- _Try it_:
In the data below, find the line containing "The height and width of the screenshot is (1218, 562)."; transcribe it and each line after it exactly, through the last, skipping pictures.

- _Data shown_:
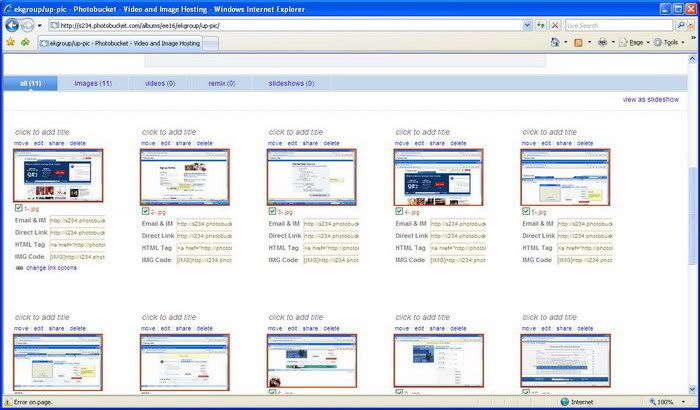This screenshot has width=700, height=410.
Task: Click the Add to Favorites icon
Action: point(25,43)
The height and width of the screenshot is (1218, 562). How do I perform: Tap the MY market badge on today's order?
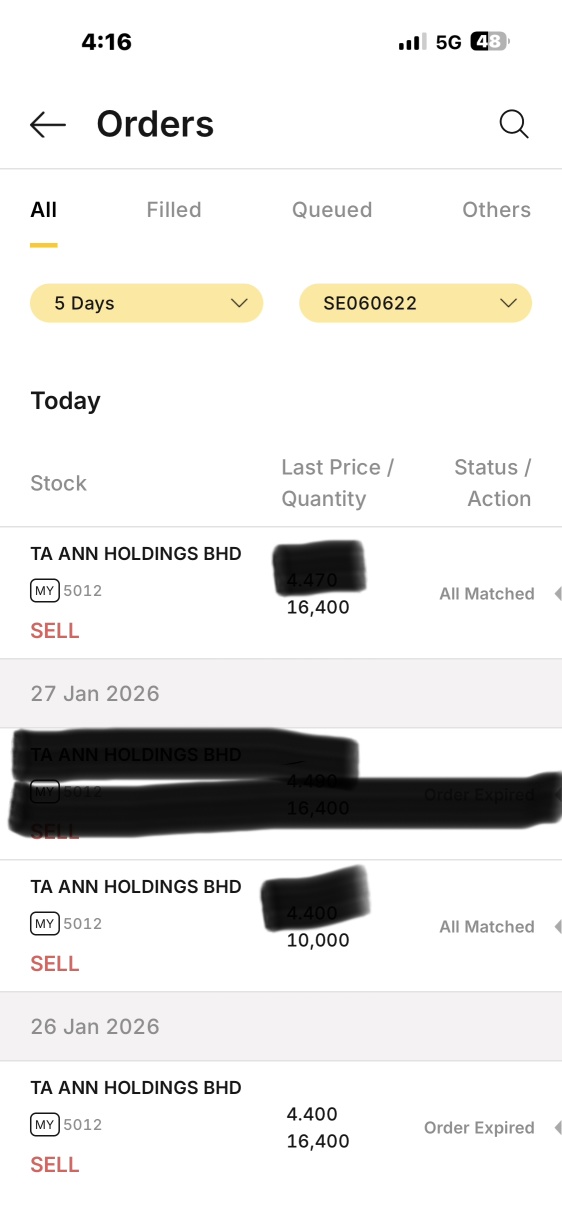45,591
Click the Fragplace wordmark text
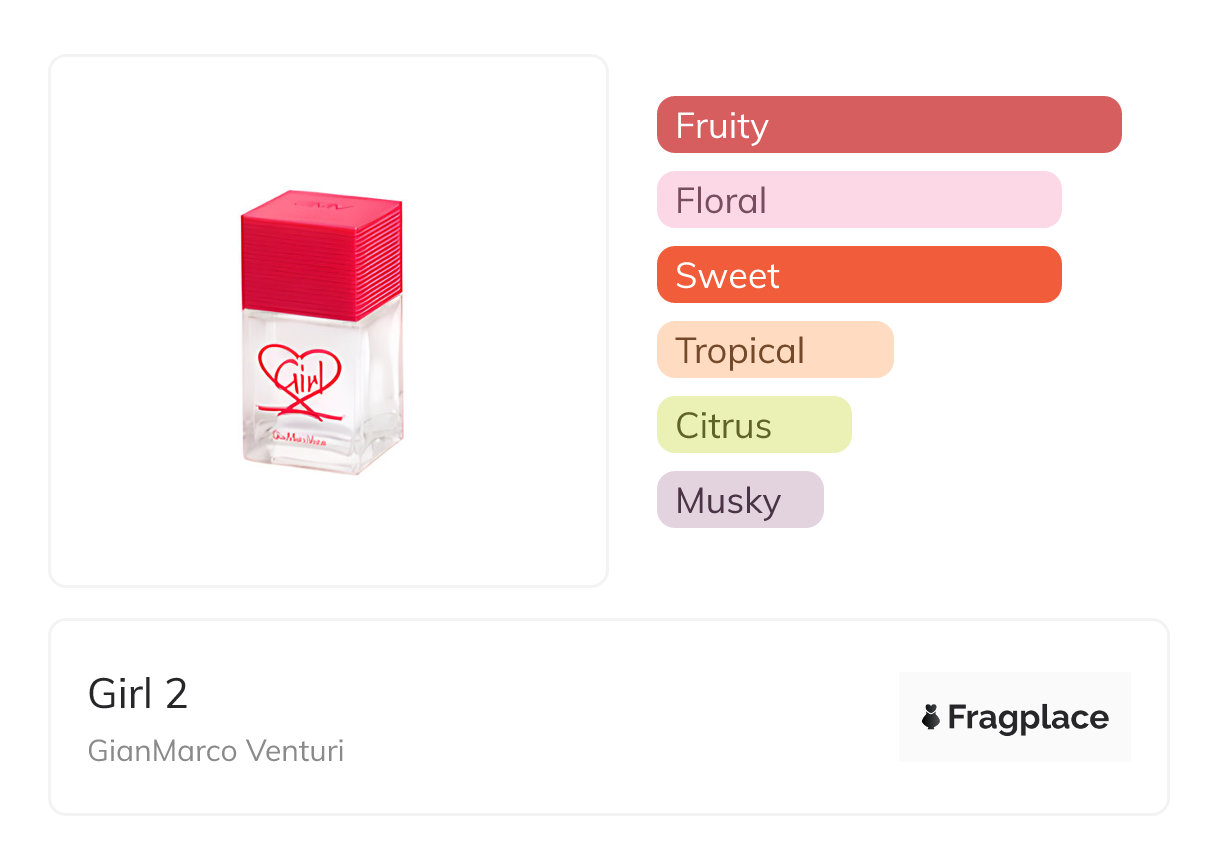The height and width of the screenshot is (864, 1218). (x=1028, y=717)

- _Reply_:
The height and width of the screenshot is (1218, 562). How do I perform: Tap the MY market badge on today's order?
45,591
Click the Fragplace wordmark text
The height and width of the screenshot is (864, 1218). (x=1028, y=717)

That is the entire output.